_Metinden alıntı_:
* * *

Savaşta kadın olmaya dair bugüne kadar çok söz söylendi. Patlayan bombalar, durmaksızın akan kanın ortasında eşini, çocuğunu, kardeşini kaybeden kadınlar bütün savaşların en çok ağlayanı ve mağduru. Savaşta geride kalan olmanın bütün yoksulluğunu yüklenmek ve dahası, bir cezalandırma unsuru olarak sistematik tecavüzlere varan savaş suçları ile baş etmek zorunda olmak acıyı katlıyor. Öte yandan kadınlar, dünyanın savaş olan her coğrafyasında salt "kurban", "acılı", "ezilen" olma durumuna direnç gösteriyor, barışı mümkün kılmak için çabalıyor.

Atiq Rahimi'nin  kendi romanından uyarlayıp, yönettiği "Sabır Taşı / The Patience Stone",  şiddetin sıradan bir olay haline geldiği Afganistan coğrafyasında savaşta var olma mücadelesi veren bir isimsiz bir kadının hikâyesi. Sürekli bombardıman altındaki bir kenar mahallede yıkık dökük bir ev. Yere serilmiş bir döşekte yalnızca gözleri açık şekilde kıpırtısız yatan ağır yaralı bir adam ve başında sürekli dua ederek bekleyen karısı. Bir yandan gündelik yaşam devam ediyor, kadın iki çocuğunun gereksinimlerini ve yaralının ilaçlarını temin etmek zorunda. Ateş hattındaki ev, her an saldırıya uğradığından günler bodrumdan bozma sığınakta tedirginlik içinde geçiyor.

* * *

_İncelenecek veriler_:
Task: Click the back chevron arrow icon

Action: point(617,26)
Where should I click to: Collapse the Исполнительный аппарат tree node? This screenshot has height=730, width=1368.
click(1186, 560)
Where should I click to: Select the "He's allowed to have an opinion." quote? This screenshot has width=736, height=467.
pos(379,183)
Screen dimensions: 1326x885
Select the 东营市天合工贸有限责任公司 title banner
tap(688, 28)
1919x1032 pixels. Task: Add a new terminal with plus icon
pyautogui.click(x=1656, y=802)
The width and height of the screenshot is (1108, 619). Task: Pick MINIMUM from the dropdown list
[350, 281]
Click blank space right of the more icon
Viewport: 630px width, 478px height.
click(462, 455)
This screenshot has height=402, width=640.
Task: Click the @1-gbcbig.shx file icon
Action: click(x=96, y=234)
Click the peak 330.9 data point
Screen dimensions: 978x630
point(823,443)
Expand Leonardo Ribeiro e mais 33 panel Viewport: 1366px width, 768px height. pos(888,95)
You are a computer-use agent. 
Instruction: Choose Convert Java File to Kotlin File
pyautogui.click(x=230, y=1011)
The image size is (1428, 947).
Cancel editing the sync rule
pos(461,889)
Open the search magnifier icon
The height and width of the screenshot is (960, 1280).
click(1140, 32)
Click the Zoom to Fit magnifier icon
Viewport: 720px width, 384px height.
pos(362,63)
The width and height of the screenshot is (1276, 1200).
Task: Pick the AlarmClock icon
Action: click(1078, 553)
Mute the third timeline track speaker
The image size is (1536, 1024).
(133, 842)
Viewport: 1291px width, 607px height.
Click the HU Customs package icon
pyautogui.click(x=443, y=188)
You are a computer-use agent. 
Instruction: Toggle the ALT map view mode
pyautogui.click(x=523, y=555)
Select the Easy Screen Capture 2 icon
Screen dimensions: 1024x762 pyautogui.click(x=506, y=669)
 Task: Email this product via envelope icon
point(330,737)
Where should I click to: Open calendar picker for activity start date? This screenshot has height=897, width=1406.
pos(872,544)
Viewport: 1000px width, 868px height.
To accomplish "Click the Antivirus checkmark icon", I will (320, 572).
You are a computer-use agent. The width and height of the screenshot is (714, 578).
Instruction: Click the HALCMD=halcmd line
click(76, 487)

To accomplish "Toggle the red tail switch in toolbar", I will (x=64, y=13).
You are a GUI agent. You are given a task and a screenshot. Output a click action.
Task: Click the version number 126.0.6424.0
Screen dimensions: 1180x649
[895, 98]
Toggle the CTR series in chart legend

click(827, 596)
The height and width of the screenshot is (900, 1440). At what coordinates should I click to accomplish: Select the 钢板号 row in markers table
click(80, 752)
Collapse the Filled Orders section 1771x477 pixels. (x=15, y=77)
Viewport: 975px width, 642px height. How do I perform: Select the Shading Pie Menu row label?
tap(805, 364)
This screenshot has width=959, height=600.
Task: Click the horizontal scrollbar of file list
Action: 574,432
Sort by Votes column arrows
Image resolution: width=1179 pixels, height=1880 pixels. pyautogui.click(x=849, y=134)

* * *

_Yapılacak iş_: Savaşta kadın olmayı ve Sabır Taşı filmini anlatan metni, hiçbir değişiklik yapmadan baştan sona yazın. Kayıtların metinle hiçbir ilgisi yoktur.

_Göreve yanıt_:
Savaşta kadın olmaya dair bugüne kadar çok söz söylendi. Patlayan bombalar, durmaksızın akan kanın ortasında eşini, çocuğunu, kardeşini kaybeden kadınlar bütün savaşların en çok ağlayanı ve mağduru. Savaşta geride kalan olmanın bütün yoksulluğunu yüklenmek ve dahası, bir cezalandırma unsuru olarak sistematik tecavüzlere varan savaş suçları ile baş etmek zorunda olmak acıyı katlıyor. Öte yandan kadınlar, dünyanın savaş olan her coğrafyasında salt "kurban", "acılı", "ezilen" olma durumuna direnç gösteriyor, barışı mümkün kılmak için çabalıyor.

Atiq Rahimi'nin  kendi romanından uyarlayıp, yönettiği "Sabır Taşı / The Patience Stone",  şiddetin sıradan bir olay haline geldiği Afganistan coğrafyasında savaşta var olma mücadelesi veren bir isimsiz bir kadının hikâyesi. Sürekli bombardıman altındaki bir kenar mahallede yıkık dökük bir ev. Yere serilmiş bir döşekte yalnızca gözleri açık şekilde kıpırtısız yatan ağır yaralı bir adam ve başında sürekli dua ederek bekleyen karısı. Bir yandan gündelik yaşam devam ediyor, kadın iki çocuğunun gereksinimlerini ve yaralının ilaçlarını temin etmek zorunda. Ateş hattındaki ev, her an saldırıya uğradığından günler bodrumdan bozma sığınakta tedirginlik içinde geçiyor.